Tasks and exercises
A – In the email thread about inheriting augmented arms, translate this sentence into Spanish: "Galen of Bristol's son asked me last week whether he could use or display his father's augmented arms."
B – Retype the email thread about inheriting augmented arms from "On Tue, Aug" to "can be inherited.".
C – Extend the email thread about inheriting augmented arms, picking up after its last sentence.

Text segment
[ANSTHRLD] Inheriting augmented arms or reserved charges?

Jennifer Smith jds at randomgang.com
Tue Aug 3 12:04:19 PDT 2010


Good find, Alasdair.

I would offer the opinion that there is a lovely grey area between
"owns" and "can personally bear/use", for cases of heraldic property.

-Emma


On Tue, Aug 3, 2010 at 2:02 PM, Alasdair MacEogan <alasdair at bmhanson.net> wrote:
> Admin Handbook IV.G Heraldic Wills  states:
>
> "3. Upon the actual death of the owner, the designated heir may ask for a transfer of the item(s) willed to that designated heir. The submission is handled as any other transfer, except that instead of the letter extending the transfer and accepting the transfer, the submitter notes the existence of the heraldic will and the death of the prior owner.
>
> The new submitter must establish personal entitlement to use any restricted or reserved element contained in any armory transferred."
>
> I think the key bit here is that the person who inherits the arms must show "personal entitlement".  I would say that extends to  the augmentation and entitlement to the augmentation must be shown before it can be inherited.
>
> Alasdair
>
>
>>  -------Original Message-------
>>  From: Tim McDaniel <tmcd at panix.com>
>>  To: heralds at ansteorra.org
>>  Subject: [ANSTHRLD] Inheriting augmented arms or reserved charges?
>>  Sent: 03 Aug '10 12:47
>>
>>  This would be an ideal question for SCA Heralds', if AOL hadn't been
>>  dilatory about fixing their breakage of the list *again*.
>>
>>  Galen of Bristol's son asked me last week whether he could use or
>>  display his father's augmented arms.
>>
>>  "Use" I have no problem with regardless of the charges or motifs.

Recorded information
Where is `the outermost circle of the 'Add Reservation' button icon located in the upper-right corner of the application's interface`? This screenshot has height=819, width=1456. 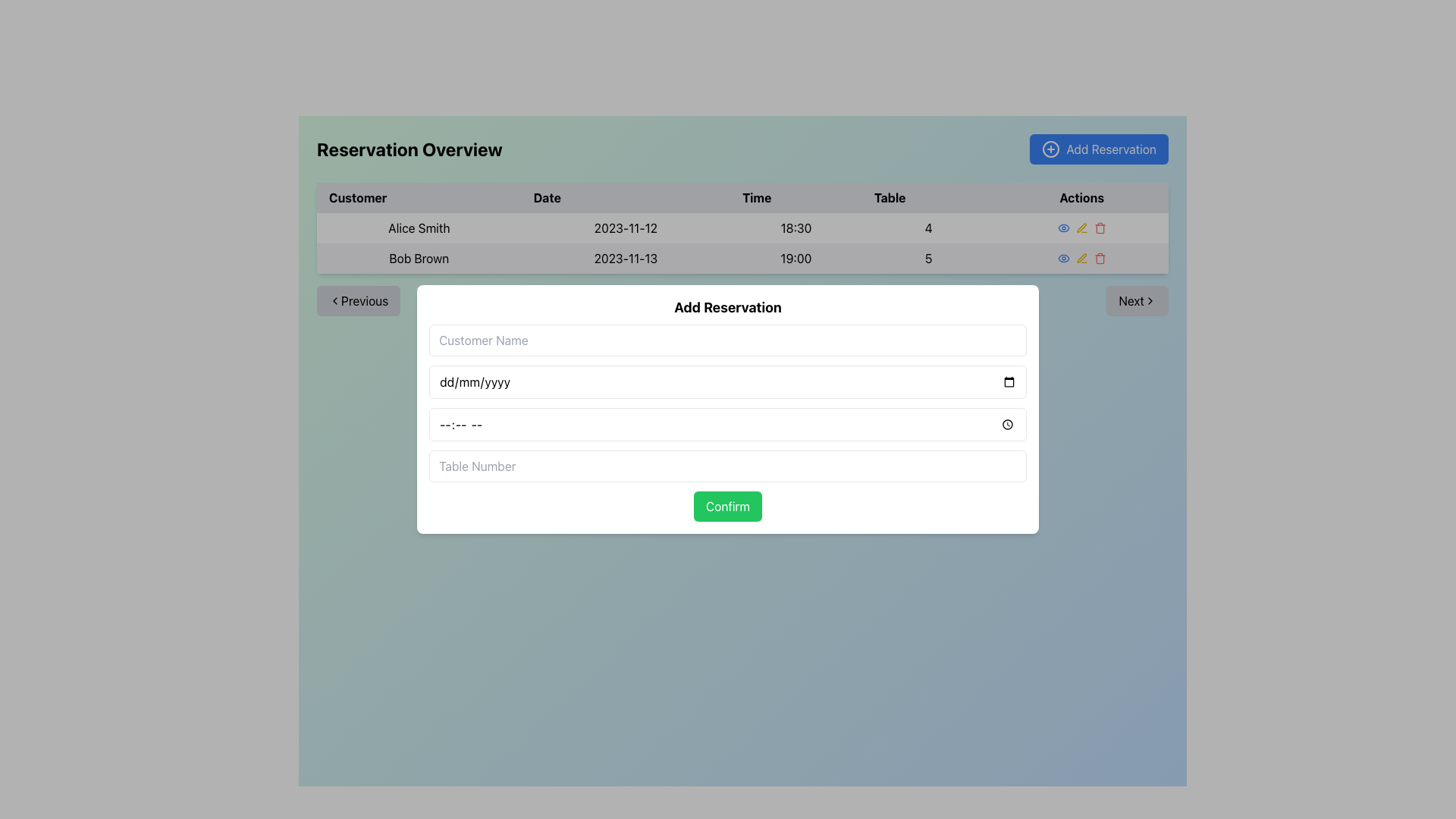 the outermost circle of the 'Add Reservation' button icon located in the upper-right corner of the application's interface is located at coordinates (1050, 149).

Outputs in order
A – El hijo de Galen of Bristol me preguntó la semana pasada si podía usar o exhibir las armas con aumento de su padre.

B –
On Tue, Aug 3, 2010 at 2:02 PM, Alasdair MacEogan <alasdair at bmhanson.net> wrote:
> Admin Handbook IV.G Heraldic Wills  states:
>
> "3. Upon the actual death of the owner, the designated heir may ask for a transfer of the item(s) willed to that designated heir. The submission is handled as any other transfer, except that instead of the letter extending the transfer and accepting the transfer, the submitter notes the existence of the heraldic will and the death of the prior owner.
>
> The new submitter must establish personal entitlement to use any restricted or reserved element contained in any armory transferred."
>
> I think the key bit here is that the person who inherits the arms must show "personal entitlement".  I would say that extends to  the augmentation and entitlement to the augmentation must be shown before it can be inherited.

C –
>>  E.g., the heirs of a kingdom are expressly encouraged by Laurel to use
>>  the kingdom arms with a label, yet there's an explicit precent (from
>>  waay before the ban on new registrations of royal heirs' arms) that
>>  they can't register kingdom+label because the laurel wreath is a
>>  reserved charge, and no person can register that.
>>
>>  Galen's arms from July 2001 are: "Gules, a bend wavy between two
>>  double-bitted battle axes Or, and as an augmentation on the bend a
>>  mullet of five greater and five lesser points sable."  There's no
>>  reserved charge; anyone could register it regardless of augmentation
>>  (all other things being equal).  So I think his son could inherit
>>  those arms.  I suppose he could even keep the unaugmented version as a
>>  badge.
>>
>>
>>  Consider instead a hypothetical case.  Suppose that the arms clearly
>>  have something the recipient doesn't have: a coronet and the heir does
>>  not have baronial / viscomital / comital / ducal rank; a charged
>>  canton (reserved for augmentations) and the heir has no augmentation.
>>  Inheriting those?  RfS I.3 is "Inappropriate Claims. - No name or
>>  armory will be registered which claims for the submitter powers,
>>  status, or relationships that do not exist.".  The heir doesn't have
>>  the augmentation, or baronial rank or above, as appropriate.
>>
>>  On the other hand, the arms can be viewed as property.  We allow the
>>  legal heir under a real-world will to control them.
>>
>>  I've not done a precedents dive yet.  Anyone know if precedents exist?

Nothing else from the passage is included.